**ENTRIES SHOWN**

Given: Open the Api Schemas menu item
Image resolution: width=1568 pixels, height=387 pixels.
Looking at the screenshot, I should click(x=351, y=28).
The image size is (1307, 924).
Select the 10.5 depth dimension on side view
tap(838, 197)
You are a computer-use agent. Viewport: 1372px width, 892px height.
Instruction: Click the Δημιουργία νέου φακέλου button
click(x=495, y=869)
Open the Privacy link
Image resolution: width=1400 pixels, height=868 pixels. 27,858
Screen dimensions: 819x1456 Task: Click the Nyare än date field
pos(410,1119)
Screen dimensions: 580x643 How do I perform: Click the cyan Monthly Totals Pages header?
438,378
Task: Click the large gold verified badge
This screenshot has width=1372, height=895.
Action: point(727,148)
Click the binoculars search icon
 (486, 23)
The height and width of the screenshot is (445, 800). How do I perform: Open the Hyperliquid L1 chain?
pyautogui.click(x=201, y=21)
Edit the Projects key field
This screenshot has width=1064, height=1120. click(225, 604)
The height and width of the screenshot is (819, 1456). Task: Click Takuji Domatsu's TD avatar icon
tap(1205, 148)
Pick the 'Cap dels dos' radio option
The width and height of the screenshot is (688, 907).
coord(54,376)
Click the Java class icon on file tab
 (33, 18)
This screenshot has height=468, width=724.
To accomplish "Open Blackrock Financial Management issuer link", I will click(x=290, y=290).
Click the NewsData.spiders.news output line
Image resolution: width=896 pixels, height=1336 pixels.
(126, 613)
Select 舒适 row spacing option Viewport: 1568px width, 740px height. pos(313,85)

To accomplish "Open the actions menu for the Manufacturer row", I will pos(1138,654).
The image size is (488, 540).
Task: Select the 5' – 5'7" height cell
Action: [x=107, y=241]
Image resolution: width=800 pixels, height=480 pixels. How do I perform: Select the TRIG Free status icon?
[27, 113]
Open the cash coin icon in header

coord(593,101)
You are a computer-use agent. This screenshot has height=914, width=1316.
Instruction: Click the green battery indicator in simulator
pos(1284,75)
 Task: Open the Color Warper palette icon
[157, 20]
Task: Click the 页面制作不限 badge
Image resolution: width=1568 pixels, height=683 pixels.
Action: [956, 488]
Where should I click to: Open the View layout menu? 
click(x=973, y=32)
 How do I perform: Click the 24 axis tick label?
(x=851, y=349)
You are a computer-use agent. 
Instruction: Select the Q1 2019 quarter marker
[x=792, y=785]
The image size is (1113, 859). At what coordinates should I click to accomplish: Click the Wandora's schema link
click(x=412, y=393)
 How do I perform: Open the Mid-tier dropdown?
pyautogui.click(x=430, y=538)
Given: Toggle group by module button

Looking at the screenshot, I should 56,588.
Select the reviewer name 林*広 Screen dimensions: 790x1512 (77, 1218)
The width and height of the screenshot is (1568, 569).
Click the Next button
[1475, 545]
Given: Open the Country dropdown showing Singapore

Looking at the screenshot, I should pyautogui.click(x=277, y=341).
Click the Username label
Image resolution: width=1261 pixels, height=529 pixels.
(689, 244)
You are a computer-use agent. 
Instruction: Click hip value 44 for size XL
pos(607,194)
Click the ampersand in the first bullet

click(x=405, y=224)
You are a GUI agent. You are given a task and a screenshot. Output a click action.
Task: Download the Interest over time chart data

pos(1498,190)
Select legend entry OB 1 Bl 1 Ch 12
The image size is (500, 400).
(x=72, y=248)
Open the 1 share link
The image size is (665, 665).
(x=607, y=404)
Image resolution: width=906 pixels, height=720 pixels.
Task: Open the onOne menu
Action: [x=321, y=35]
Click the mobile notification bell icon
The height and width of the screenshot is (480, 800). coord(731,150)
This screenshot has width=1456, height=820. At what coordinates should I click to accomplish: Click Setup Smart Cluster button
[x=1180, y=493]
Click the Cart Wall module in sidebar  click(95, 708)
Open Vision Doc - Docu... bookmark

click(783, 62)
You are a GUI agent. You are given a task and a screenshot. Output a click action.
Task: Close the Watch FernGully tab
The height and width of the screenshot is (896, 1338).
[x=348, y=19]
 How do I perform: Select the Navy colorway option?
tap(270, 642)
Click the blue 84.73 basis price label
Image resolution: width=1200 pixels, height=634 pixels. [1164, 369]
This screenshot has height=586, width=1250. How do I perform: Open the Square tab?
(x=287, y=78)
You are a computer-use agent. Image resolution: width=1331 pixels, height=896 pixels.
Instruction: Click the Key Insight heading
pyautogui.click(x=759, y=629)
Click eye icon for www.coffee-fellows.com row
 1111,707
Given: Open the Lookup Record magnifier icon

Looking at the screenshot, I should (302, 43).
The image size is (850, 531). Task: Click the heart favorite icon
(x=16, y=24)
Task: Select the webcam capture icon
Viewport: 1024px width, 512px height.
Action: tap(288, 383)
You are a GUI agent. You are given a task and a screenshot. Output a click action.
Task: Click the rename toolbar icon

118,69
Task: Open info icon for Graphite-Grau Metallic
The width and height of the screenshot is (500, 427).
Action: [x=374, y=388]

**STATED EXERCISE**
Rewrite every line of the listing above as a numbered list and leave out the blank lines.

**SOLUTION TO THE EXERCISE**
1. Given: Open the Api Schemas menu item
2. Image resolution: width=1568 pixels, height=387 pixels.
3. Looking at the screenshot, I should click(x=351, y=28).
4. The image size is (1307, 924).
5. Select the 10.5 depth dimension on side view
6. tap(838, 197)
7. You are a computer-use agent. Viewport: 1372px width, 892px height.
8. Instruction: Click the Δημιουργία νέου φακέλου button
9. click(x=495, y=869)
10. Open the Privacy link
11. Image resolution: width=1400 pixels, height=868 pixels. 27,858
12. Screen dimensions: 819x1456 Task: Click the Nyare än date field
13. pos(410,1119)
14. Screen dimensions: 580x643 How do I perform: Click the cyan Monthly Totals Pages header?
15. 438,378
16. Task: Click the large gold verified badge
17. This screenshot has width=1372, height=895.
18. Action: point(727,148)
19. Click the binoculars search icon
20.  (486, 23)
21. The height and width of the screenshot is (445, 800). How do I perform: Open the Hyperliquid L1 chain?
22. pyautogui.click(x=201, y=21)
23. Edit the Projects key field
24. This screenshot has width=1064, height=1120. click(225, 604)
25. The height and width of the screenshot is (819, 1456). Task: Click Takuji Domatsu's TD avatar icon
26. tap(1205, 148)
27. Pick the 'Cap dels dos' radio option
28. The width and height of the screenshot is (688, 907).
29. coord(54,376)
30. Click the Java class icon on file tab
31.  (33, 18)
32. This screenshot has height=468, width=724.
33. To accomplish "Open Blackrock Financial Management issuer link", I will click(x=290, y=290).
34. Click the NewsData.spiders.news output line
35. Image resolution: width=896 pixels, height=1336 pixels.
36. (126, 613)
37. Select 舒适 row spacing option Viewport: 1568px width, 740px height. pos(313,85)
38. To accomplish "Open the actions menu for the Manufacturer row", I will pos(1138,654).
39. The image size is (488, 540).
40. Task: Select the 5' – 5'7" height cell
41. Action: [x=107, y=241]
42. Image resolution: width=800 pixels, height=480 pixels. How do I perform: Select the TRIG Free status icon?
43. [27, 113]
44. Open the cash coin icon in header
45. coord(593,101)
46. You are a computer-use agent. This screenshot has height=914, width=1316.
47. Instruction: Click the green battery indicator in simulator
48. pos(1284,75)
49.  Task: Open the Color Warper palette icon
50. [157, 20]
51. Task: Click the 页面制作不限 badge
52. Image resolution: width=1568 pixels, height=683 pixels.
53. Action: [956, 488]
54. Where should I click to: Open the View layout menu? 
55. click(x=973, y=32)
56.  How do I perform: Click the 24 axis tick label?
57. (x=851, y=349)
58. You are a computer-use agent. 
59. Instruction: Select the Q1 2019 quarter marker
60. [x=792, y=785]
61. The image size is (1113, 859). At what coordinates should I click to accomplish: Click the Wandora's schema link
62. click(x=412, y=393)
63.  How do I perform: Open the Mid-tier dropdown?
64. pyautogui.click(x=430, y=538)
65. Given: Toggle group by module button
66. Looking at the screenshot, I should 56,588.
67. Select the reviewer name 林*広 Screen dimensions: 790x1512 (77, 1218)
68. The width and height of the screenshot is (1568, 569).
69. Click the Next button
70. [1475, 545]
71. Given: Open the Country dropdown showing Singapore
72. Looking at the screenshot, I should pyautogui.click(x=277, y=341).
73. Click the Username label
74. Image resolution: width=1261 pixels, height=529 pixels.
75. (689, 244)
76. You are a computer-use agent. 
77. Instruction: Click hip value 44 for size XL
78. pos(607,194)
79. Click the ampersand in the first bullet
80. click(x=405, y=224)
81. You are a GUI agent. You are given a task and a screenshot. Output a click action.
82. Task: Download the Interest over time chart data
83. pos(1498,190)
84. Select legend entry OB 1 Bl 1 Ch 12
85. The image size is (500, 400).
86. (x=72, y=248)
87. Open the 1 share link
88. The image size is (665, 665).
89. (x=607, y=404)
90. Image resolution: width=906 pixels, height=720 pixels.
91. Task: Open the onOne menu
92. Action: [x=321, y=35]
93. Click the mobile notification bell icon
94. The height and width of the screenshot is (480, 800). coord(731,150)
95. This screenshot has width=1456, height=820. At what coordinates should I click to accomplish: Click Setup Smart Cluster button
96. [x=1180, y=493]
97. Click the Cart Wall module in sidebar  click(95, 708)
98. Open Vision Doc - Docu... bookmark
99. click(783, 62)
100. You are a GUI agent. You are given a task and a screenshot. Output a click action.
101. Task: Close the Watch FernGully tab
102. The height and width of the screenshot is (896, 1338).
103. [x=348, y=19]
104.  How do I perform: Select the Navy colorway option?
105. tap(270, 642)
106. Click the blue 84.73 basis price label
107. Image resolution: width=1200 pixels, height=634 pixels. [1164, 369]
108. This screenshot has height=586, width=1250. How do I perform: Open the Square tab?
109. (x=287, y=78)
110. You are a computer-use agent. Image resolution: width=1331 pixels, height=896 pixels.
111. Instruction: Click the Key Insight heading
112. pyautogui.click(x=759, y=629)
113. Click eye icon for www.coffee-fellows.com row
114.  1111,707
115. Given: Open the Lookup Record magnifier icon
116. Looking at the screenshot, I should (302, 43).
117. The image size is (850, 531). Task: Click the heart favorite icon
118. (x=16, y=24)
119. Task: Select the webcam capture icon
120. Viewport: 1024px width, 512px height.
121. Action: tap(288, 383)
122. You are a GUI agent. You are given a task and a screenshot. Output a click action.
123. Task: Click the rename toolbar icon
124. 118,69
125. Task: Open info icon for Graphite-Grau Metallic
126. The width and height of the screenshot is (500, 427).
127. Action: [x=374, y=388]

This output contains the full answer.